Les moments de crises analysés dans cette thèse sont de plusieurs ordres. Certains sont constitués comme des problèmes publics tandis que d’autres demeurent dans l’espace confiné des groupes de travail mis en place par l’industrie. Prenons l’exemple du projet d’amendement de la directive européenne étudié dans le chapitre 4 et visant à autoriser des boitiers aérosols en plastique de grande capacité en augmentant le volume autorisé de 220 ml à 1000 ml. Cet amendement impose, entre autres, une évaluation des risques liés au développement de ces boitiers aérosols inédits et les industriels s’inquiètent que cette procédure attire l’attention sur d’autres aspects de la réglementation européenne des aérosols. Le projet d’amendement ne doit pas « ouvrir la boite de pandore d’une révision complète de la directive »6. Inventer un moyen d’évaluer les risques liés aux boitiers plastiques peut mener la Commission à remettre en question les modalités d’évaluation des risques liés aux boitiers actuels (en métal et en verre). Au terme de cette procédure d’évaluation, la Commission acceptera ou pas le changement réglementaire autorisant les industriels à potentiellement produire des centaines de milliers d’aérosols en plastique.

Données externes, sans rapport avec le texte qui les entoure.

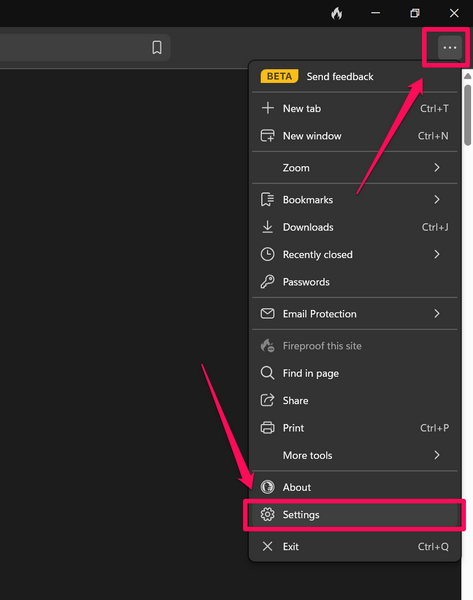473x600 pixels.
Task: Select the Share menu item
Action: [355, 400]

Or, la mise sur le marché d’un équipement de pression portatif en matière plastique suppose de prévenir les risques spécifiques à ces matériaux qui sont en l’essence très différents des métaux utilisés habituellement. Certains producteurs de boitiers métalliques évoquent d’éventuels problèmes

6 Notes de terrain, observation d’une réunion du WG FEA en charge du projet d’amendement (Carnet « FEA »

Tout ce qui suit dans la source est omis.